WHAT THE TASK REQUIRES.
Nothing but the lines below between the line holding "Task: Click the Axis Link tab chain icon" and the line holding "Task: Select the 接続する step tab", inclusive, should appear in the answer, each set down exactly.
Top of PROVIDED DATA
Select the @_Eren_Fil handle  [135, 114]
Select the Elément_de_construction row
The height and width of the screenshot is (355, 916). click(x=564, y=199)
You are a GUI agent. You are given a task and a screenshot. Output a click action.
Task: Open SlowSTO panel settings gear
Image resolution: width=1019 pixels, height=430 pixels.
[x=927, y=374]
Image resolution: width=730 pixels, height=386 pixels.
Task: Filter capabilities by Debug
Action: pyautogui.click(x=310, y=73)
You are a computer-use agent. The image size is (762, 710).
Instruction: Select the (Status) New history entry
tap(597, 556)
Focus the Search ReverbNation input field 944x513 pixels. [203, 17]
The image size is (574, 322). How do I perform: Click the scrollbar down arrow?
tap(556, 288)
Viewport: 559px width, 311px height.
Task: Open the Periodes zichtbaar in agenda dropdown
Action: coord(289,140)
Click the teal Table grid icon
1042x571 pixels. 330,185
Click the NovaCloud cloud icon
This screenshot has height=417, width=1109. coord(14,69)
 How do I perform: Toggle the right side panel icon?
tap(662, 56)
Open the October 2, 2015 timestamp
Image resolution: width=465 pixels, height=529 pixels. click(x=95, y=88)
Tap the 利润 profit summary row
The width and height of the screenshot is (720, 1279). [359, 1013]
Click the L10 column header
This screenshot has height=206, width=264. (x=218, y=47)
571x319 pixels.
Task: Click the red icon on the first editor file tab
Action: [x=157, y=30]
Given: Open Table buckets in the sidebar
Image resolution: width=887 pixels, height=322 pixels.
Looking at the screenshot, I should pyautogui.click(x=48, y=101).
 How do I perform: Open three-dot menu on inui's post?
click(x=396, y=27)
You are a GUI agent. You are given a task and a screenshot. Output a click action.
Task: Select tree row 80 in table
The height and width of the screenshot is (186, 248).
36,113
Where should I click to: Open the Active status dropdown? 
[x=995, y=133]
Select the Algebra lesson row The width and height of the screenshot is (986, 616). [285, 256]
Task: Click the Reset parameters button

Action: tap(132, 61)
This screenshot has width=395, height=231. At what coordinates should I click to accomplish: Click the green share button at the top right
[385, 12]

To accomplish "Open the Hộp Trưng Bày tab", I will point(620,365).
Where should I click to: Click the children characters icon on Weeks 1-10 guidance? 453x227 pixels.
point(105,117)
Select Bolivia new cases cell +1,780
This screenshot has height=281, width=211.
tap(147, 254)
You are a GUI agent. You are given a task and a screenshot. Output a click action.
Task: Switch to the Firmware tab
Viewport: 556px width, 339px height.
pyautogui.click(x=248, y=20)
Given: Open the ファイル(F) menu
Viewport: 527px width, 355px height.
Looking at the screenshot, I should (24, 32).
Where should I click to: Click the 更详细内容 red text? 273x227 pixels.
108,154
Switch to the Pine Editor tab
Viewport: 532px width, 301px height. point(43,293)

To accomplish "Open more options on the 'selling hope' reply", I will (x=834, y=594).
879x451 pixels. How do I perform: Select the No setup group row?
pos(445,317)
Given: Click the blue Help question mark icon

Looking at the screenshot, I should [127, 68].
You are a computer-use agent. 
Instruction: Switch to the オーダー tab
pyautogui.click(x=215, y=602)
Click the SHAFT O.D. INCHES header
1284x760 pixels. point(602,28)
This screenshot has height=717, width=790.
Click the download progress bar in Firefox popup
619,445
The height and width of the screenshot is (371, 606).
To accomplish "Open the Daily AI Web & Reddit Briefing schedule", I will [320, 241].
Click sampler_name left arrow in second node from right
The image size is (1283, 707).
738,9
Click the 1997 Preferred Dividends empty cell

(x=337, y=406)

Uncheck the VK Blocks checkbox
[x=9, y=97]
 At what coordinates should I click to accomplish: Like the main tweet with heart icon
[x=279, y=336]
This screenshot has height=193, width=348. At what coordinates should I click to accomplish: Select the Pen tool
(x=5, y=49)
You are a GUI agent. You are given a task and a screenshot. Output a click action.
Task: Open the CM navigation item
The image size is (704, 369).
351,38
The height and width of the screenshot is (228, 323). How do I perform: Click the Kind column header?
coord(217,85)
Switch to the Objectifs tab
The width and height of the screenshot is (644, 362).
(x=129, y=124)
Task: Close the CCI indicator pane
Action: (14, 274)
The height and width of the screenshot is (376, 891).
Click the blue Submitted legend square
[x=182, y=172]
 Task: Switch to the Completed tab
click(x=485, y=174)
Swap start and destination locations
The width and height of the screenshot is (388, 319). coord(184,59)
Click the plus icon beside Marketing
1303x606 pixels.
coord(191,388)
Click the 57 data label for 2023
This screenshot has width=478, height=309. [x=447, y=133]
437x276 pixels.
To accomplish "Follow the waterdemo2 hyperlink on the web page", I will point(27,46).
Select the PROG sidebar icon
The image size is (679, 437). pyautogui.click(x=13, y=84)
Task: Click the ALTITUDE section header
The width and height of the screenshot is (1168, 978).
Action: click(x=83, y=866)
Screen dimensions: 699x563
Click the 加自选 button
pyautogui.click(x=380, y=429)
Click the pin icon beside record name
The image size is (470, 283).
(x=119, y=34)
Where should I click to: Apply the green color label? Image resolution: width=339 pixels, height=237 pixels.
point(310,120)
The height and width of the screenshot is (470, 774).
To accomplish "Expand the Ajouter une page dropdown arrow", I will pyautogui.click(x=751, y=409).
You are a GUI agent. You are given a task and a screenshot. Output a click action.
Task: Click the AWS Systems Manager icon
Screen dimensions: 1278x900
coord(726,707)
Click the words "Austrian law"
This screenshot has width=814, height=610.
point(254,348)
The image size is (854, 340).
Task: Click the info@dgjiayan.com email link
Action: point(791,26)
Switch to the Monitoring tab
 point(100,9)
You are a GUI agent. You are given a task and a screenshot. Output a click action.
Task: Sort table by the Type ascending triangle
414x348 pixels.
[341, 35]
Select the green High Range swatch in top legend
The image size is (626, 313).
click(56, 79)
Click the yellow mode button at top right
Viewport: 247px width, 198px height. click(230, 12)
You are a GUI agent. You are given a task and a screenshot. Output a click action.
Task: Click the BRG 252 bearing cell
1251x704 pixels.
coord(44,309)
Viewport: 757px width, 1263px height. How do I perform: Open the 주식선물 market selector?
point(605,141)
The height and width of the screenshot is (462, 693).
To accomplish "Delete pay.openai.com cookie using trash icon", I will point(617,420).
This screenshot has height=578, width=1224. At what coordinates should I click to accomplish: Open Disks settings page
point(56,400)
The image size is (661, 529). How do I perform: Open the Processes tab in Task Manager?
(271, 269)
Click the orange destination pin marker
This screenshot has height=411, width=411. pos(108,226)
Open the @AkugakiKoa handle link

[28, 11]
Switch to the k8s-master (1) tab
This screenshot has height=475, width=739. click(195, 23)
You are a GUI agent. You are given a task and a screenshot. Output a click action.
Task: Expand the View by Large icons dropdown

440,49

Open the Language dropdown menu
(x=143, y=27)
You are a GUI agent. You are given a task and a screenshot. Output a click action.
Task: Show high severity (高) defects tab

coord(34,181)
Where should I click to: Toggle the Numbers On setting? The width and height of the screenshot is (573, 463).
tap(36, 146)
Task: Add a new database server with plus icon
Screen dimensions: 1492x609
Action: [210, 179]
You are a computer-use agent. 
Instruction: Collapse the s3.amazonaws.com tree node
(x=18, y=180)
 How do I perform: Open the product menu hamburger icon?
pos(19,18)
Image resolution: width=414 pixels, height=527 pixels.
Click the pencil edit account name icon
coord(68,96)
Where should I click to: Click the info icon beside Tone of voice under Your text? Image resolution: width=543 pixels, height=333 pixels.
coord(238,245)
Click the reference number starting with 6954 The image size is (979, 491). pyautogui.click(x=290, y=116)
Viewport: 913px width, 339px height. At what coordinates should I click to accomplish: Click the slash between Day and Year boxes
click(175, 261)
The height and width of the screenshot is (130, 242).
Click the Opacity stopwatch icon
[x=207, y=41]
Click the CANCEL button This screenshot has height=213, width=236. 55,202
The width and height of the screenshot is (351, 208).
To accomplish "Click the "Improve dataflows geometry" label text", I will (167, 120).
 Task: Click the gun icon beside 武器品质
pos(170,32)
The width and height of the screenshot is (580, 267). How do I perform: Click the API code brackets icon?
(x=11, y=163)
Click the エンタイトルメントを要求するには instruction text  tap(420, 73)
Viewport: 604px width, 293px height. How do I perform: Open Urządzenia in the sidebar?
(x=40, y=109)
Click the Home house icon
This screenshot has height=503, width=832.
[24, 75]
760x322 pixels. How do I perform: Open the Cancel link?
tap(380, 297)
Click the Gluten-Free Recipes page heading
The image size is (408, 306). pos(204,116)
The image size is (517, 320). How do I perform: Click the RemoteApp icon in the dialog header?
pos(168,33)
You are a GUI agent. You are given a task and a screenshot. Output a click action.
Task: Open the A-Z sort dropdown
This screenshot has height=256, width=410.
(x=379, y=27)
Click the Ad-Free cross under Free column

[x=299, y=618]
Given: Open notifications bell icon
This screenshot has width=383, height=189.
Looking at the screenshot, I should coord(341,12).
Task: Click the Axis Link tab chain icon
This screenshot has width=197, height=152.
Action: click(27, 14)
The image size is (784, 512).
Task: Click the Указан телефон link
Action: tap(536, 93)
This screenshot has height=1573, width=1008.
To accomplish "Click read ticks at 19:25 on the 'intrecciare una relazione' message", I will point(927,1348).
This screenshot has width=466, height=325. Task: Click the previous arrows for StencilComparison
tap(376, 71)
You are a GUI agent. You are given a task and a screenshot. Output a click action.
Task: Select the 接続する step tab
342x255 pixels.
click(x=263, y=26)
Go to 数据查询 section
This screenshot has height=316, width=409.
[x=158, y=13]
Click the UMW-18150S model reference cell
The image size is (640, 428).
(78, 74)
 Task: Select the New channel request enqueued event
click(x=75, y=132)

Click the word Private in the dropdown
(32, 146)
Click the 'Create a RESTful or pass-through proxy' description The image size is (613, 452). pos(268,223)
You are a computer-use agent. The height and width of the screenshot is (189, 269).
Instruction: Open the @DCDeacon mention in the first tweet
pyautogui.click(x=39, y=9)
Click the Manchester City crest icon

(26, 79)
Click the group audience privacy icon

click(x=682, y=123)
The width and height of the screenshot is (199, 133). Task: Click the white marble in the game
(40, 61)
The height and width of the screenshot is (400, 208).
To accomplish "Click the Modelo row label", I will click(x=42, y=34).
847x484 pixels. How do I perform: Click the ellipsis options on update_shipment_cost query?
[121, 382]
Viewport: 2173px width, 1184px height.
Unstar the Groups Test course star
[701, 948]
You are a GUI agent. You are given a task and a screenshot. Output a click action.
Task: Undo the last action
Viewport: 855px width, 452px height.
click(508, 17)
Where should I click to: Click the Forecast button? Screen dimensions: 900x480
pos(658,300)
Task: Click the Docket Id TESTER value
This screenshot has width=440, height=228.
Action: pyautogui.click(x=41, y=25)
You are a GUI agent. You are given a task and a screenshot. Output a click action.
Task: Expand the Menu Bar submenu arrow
Bottom of PROVIDED DATA
RESPONSE TO THE EXERCISE.
Task: Click the Axis Link tab chain icon
This screenshot has width=197, height=152.
Action: click(27, 14)
The image size is (784, 512).
Task: Click the Указан телефон link
Action: tap(536, 93)
This screenshot has height=1573, width=1008.
To accomplish "Click read ticks at 19:25 on the 'intrecciare una relazione' message", I will point(927,1348).
This screenshot has width=466, height=325. Task: Click the previous arrows for StencilComparison
tap(376, 71)
You are a GUI agent. You are given a task and a screenshot. Output a click action.
Task: Select the 接続する step tab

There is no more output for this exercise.